_Brief_:
From the listing below, set down exactly each line beginning with the one containing "Buy it now (946, 633)" and ending with the last.
# # # # # # #
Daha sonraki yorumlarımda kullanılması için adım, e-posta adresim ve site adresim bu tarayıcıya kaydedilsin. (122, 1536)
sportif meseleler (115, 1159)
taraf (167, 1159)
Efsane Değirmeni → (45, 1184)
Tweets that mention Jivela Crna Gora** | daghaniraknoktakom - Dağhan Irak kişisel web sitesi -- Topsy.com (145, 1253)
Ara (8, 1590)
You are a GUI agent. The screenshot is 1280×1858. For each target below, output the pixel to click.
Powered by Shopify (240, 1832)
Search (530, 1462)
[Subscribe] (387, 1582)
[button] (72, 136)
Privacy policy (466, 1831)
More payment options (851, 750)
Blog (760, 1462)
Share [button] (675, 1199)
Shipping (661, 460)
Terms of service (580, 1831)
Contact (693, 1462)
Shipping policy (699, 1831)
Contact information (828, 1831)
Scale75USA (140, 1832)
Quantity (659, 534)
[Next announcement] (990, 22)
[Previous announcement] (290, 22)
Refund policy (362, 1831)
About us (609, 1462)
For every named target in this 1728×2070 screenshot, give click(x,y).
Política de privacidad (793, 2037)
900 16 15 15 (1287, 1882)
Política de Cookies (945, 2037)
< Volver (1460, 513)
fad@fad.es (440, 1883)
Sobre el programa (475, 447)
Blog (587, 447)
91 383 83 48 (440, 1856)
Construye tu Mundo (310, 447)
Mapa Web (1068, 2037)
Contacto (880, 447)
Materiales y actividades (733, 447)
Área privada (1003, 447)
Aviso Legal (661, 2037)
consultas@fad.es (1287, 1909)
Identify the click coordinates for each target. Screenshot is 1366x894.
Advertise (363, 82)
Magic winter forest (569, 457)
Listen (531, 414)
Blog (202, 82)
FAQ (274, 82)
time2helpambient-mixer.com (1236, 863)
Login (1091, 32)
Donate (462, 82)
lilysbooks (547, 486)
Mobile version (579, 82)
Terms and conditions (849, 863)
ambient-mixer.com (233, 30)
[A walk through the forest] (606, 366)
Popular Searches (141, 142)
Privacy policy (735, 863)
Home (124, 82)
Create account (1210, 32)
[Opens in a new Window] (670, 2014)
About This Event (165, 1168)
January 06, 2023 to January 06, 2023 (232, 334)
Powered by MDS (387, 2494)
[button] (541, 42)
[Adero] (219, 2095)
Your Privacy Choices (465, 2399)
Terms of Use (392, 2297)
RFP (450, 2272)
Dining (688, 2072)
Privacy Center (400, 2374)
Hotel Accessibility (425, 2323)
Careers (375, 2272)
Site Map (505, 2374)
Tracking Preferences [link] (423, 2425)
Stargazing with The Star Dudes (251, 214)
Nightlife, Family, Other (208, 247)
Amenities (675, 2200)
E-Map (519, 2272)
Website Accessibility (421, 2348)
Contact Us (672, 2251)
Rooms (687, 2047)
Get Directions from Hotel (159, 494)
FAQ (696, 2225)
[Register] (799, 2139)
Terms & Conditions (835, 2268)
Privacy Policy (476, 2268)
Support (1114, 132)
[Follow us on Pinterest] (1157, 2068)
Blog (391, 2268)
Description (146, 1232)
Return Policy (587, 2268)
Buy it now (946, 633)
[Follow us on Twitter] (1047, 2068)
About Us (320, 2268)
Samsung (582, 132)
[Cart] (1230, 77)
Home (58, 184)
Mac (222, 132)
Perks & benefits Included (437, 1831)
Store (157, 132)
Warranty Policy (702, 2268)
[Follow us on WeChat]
# # # # # # #
_Output of the task_:
Buy it now (946, 633)
[Follow us on Twitter] (1047, 2068)
About Us (320, 2268)
Samsung (582, 132)
[Cart] (1230, 77)
Home (58, 184)
Mac (222, 132)
Perks & benefits Included (437, 1831)
Store (157, 132)
Warranty Policy (702, 2268)
[Follow us on WeChat]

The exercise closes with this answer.